Twitter is allowing users to report tweets that contain misinformation about election-related issues, the company announced late Wednesday.
“As caucuses and primaries for the presidential election get underway, we’re building on our efforts to protect the public conversation,” Twitter’s Director of Public Policy and Philanthropy Carlos Monje Jr. said in a statement. “We’ve turned on a tool for key moments of the 2020 U.S. election that enables people to report deliberately misleading information about how to participate in an election or other civic event.”
We’re turning on a tool for key moments of the 2020 US election that enables people to report misleading information about how to participate in an election or other civic event. pic.twitter.com/BxHAiLSWjG
— Twitter Safety (@TwitterSafety) January 30, 2020
Specifically, when a user goes to report a tweet they will be given an option that can mark it as “misleading about a political election.” From there, the user will be able to choose whether it is misleading about how or where to vote; whether it is intending to “suppress or intimidate someone from voting;” or if it is misrepresenting its affiliation with a government official, candidate, political party, or government entity.
The tool works similar to the protocols already in place for reporting tweets, according to Twitter.

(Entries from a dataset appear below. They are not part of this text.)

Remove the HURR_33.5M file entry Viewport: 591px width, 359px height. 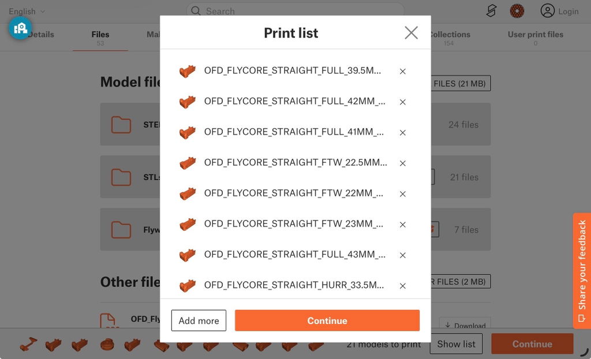[x=402, y=286]

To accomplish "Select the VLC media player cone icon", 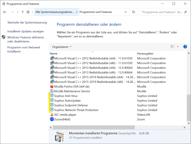I will (x=52, y=115).
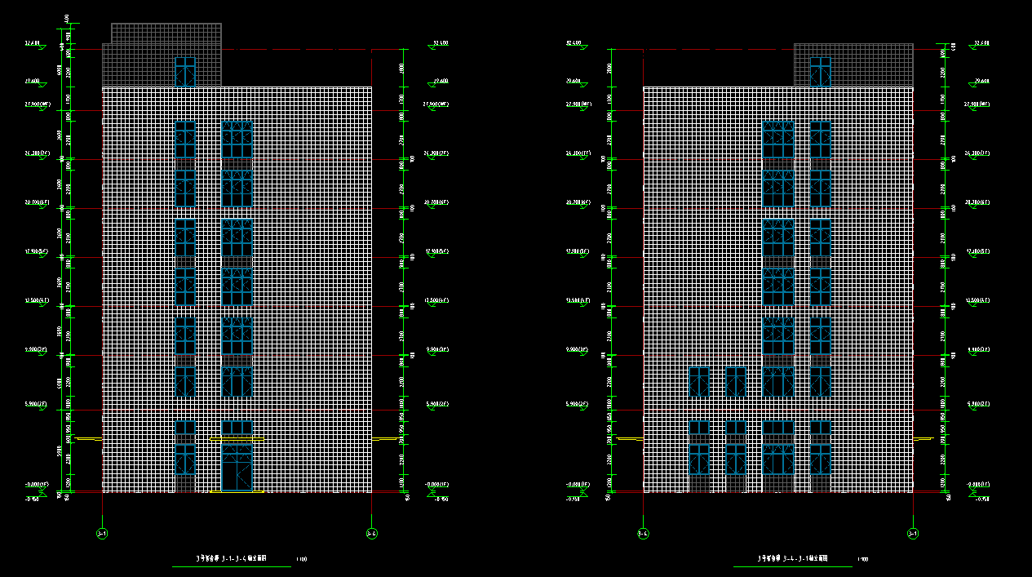Select the right elevation 3-4~3-1 title text

tap(792, 559)
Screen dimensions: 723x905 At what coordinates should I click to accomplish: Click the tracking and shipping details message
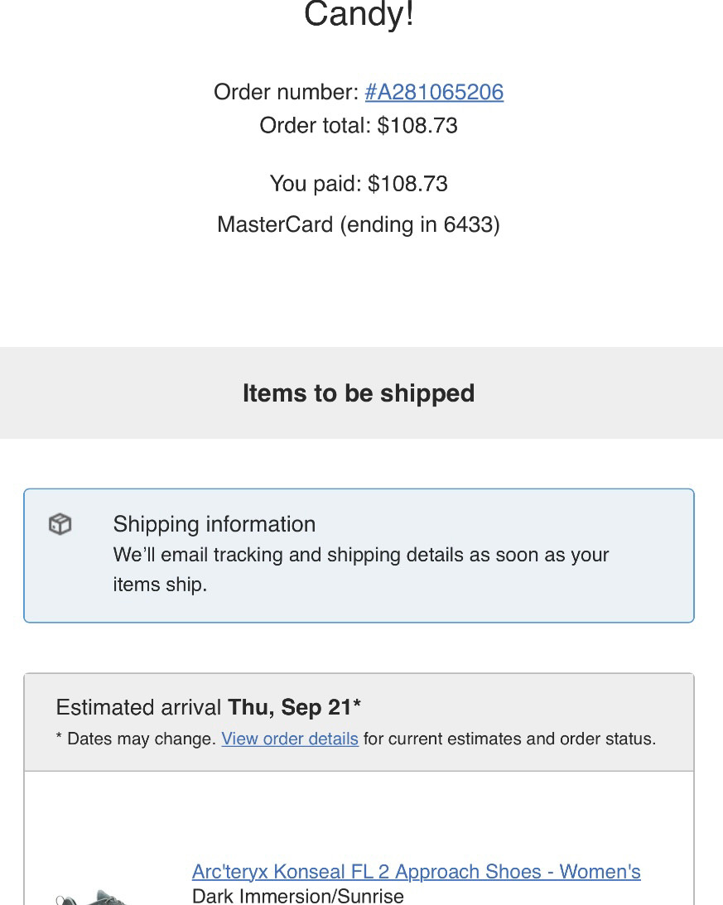361,555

When a person reports a tweet, it is reviewed against the company’s rules—which already state you cannot manipulate or interfere in elections.
Twitter has recently taken a few steps to fight disinformation.
Last, year Twitter announced that it was banning all forms of political advertising, and rolled out details of its plan. The ban carves out an exemption for “cause-based advertising.”
The company’s announcement about flagging misleading election-related tweets came around the same time that 2020 Democratic presidential hopeful Sen. Elizabeth Warren (D-Mass.), who has been critical of big tech, announced a plan where she said she would “push for new laws that impose tough civil and criminal penalties for knowingly disseminating” false information online about how and where to vote in U.S. elections.